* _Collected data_
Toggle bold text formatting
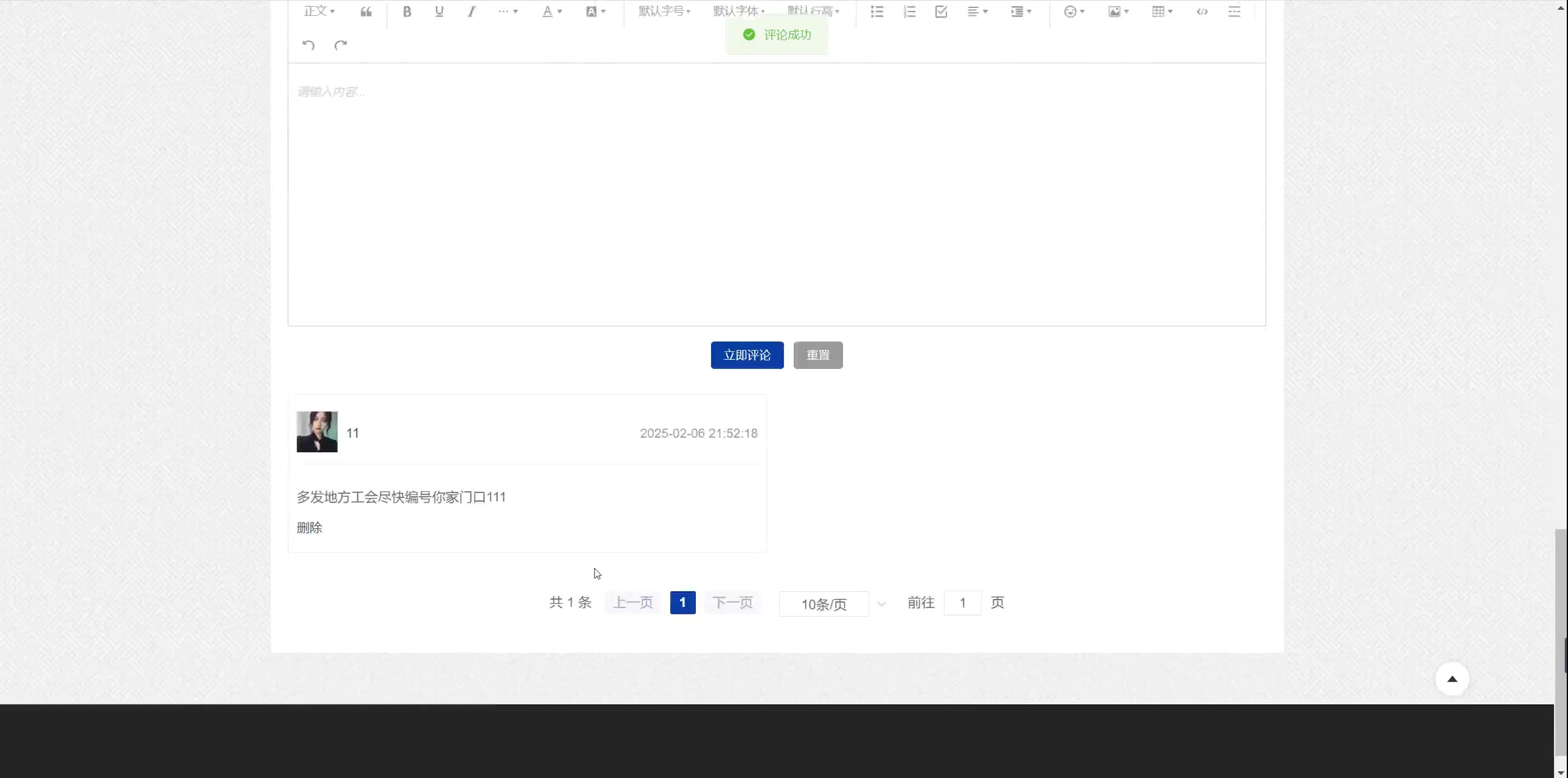The width and height of the screenshot is (1568, 778). coord(407,12)
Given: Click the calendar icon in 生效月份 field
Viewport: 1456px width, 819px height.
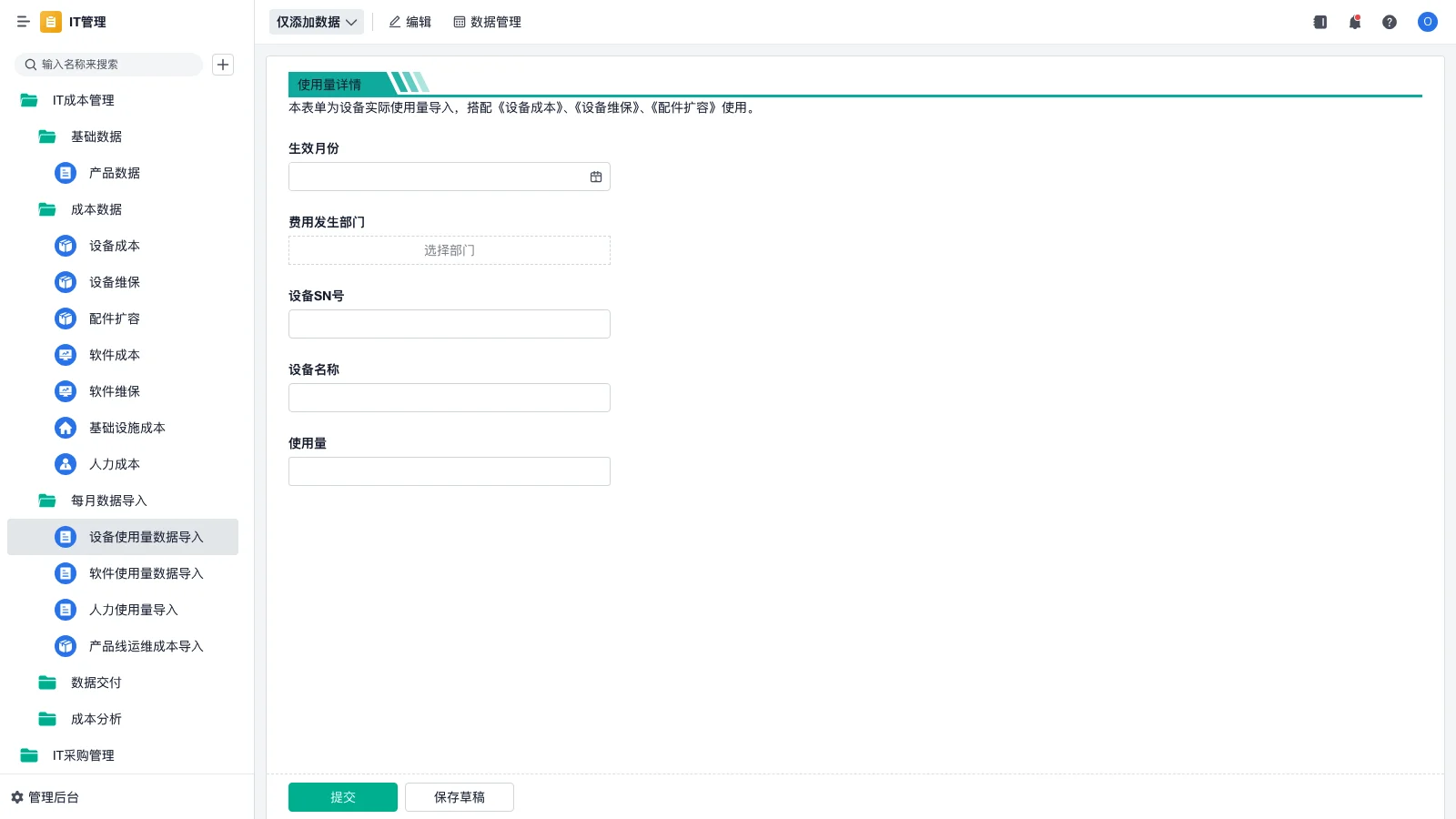Looking at the screenshot, I should 596,176.
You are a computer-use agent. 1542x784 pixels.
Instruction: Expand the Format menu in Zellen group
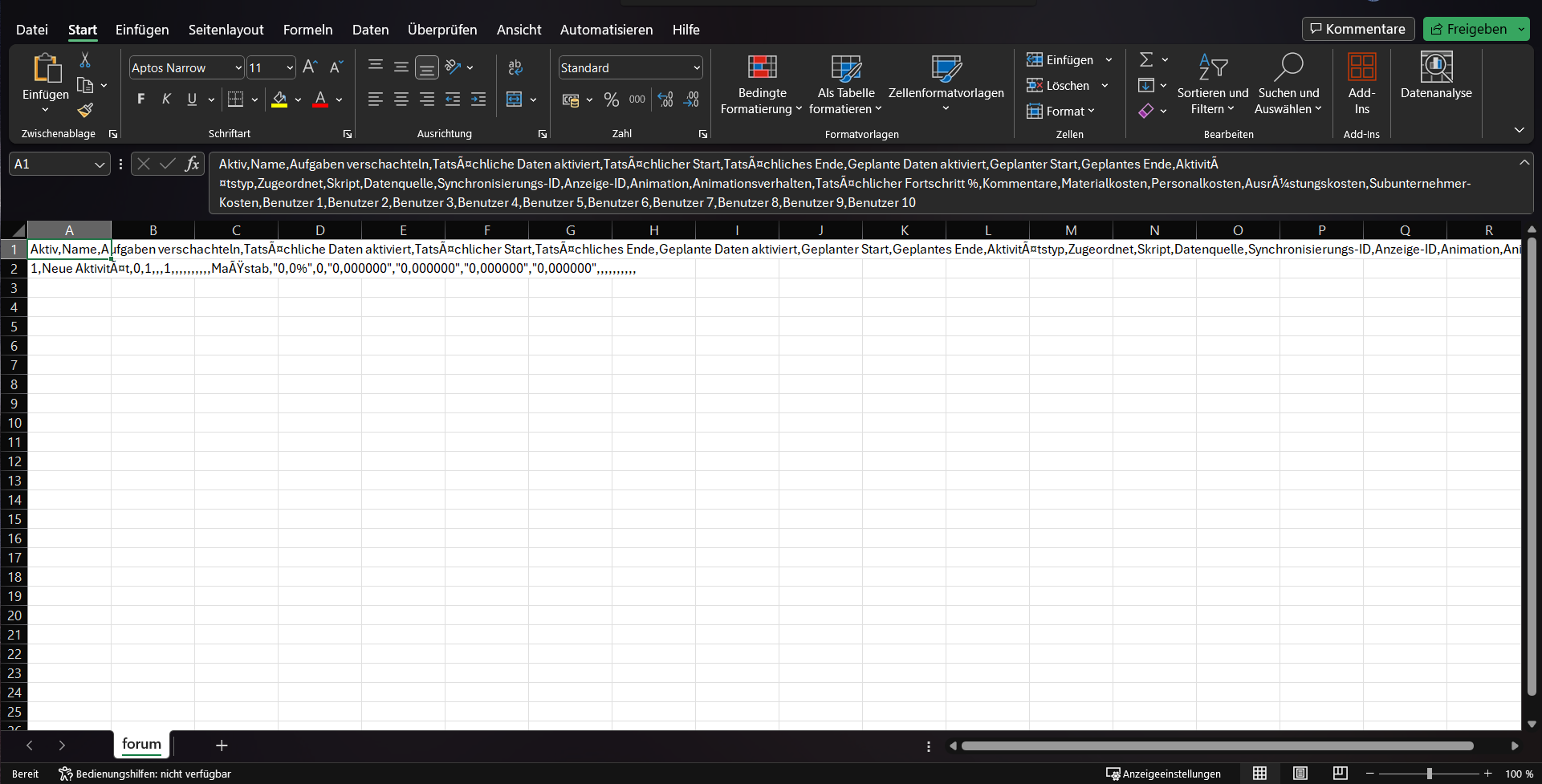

* _The task_
Exactly as written, set down the lines from the line holding "Given: Click the calendar icon in 生效月份 field" to the last line of the data, both ends included, pictures excluded.

* _Written reply_
Given: Click the calendar icon in 生效月份 field
Viewport: 1456px width, 819px height.
Looking at the screenshot, I should 596,176.
You are a computer-use agent. 1542x784 pixels.
Instruction: Expand the Format menu in Zellen group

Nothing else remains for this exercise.